Focus on contract not on service users
This is the third in a series of posts on the challenges of modern commissioning stimulated by a recent report from the Reform think tank called “Markets for good: the Next Generation of public service reform”.
It focuses on the lack of sufficient choice or “customer” focus of current public services. The report authors argue that the current commissioning system rarely rewards providers for good customer service. Typically, contracts are tightly specified – so it is no surprise that many services are designed to deliver the outputs specified in the contract rather than what the user needs.
This can lead to a complex, uncaring or insensitive service which is not just unpleasant but ineffective. The public services with which I’m most concerned, those working with offenders and drug and alcohol users, seek to change behaviour; therefore building a rapport and engaging with the service user is critical. If people dislike service, there are likely to seek it out or cooperate with its aims. Talk to any jobseeker who’s been required to attend an employment programme in the last 10 years, and many of them will tell you that they are forced to engage in the same rota of activities, irrespective of their individual needs.

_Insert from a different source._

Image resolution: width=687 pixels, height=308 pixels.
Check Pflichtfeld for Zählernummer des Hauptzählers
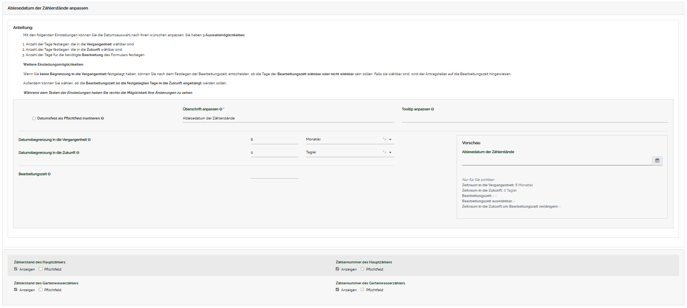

This post focuses on two reasons why public services are so often like this: it’s hard for new providers to enter the market and providers are chosen by bureaucratic processes, not true market competition.
It’s hard to enter the market
Although there is a much more mixed economy in terms of the providers of public services now with large numbers of private and voluntary sector involvement, there’s still very little choice for service users.
It remains very difficult for smaller or new providers to enter the market. Most of the time, the market is not open. Providers can only get into the market at a single entry point – when contracts are awarded. Then the market is normally closed again for the duration of the contract cycle.
Providers often face no, or little, competition once they’ve won the bid. The successful bidder usually has a local, regional or even national monopoly for the duration of the contract. This leads to the situation where bidders promise to deliver an exciting, innovative, effective and inexpensive service in the bidding process but are then free to operate as they wish, provided that they meet contract outputs. In real markets, as soon as a service fails to meet customers’ needs, they move to a competitor – witness the problems experienced by Marks & Spencer over recent years. It will be interesting to see how much innovation and “customer focus” there is in the new Community Rehabilitation Companies who will deliver probation services from 1st February.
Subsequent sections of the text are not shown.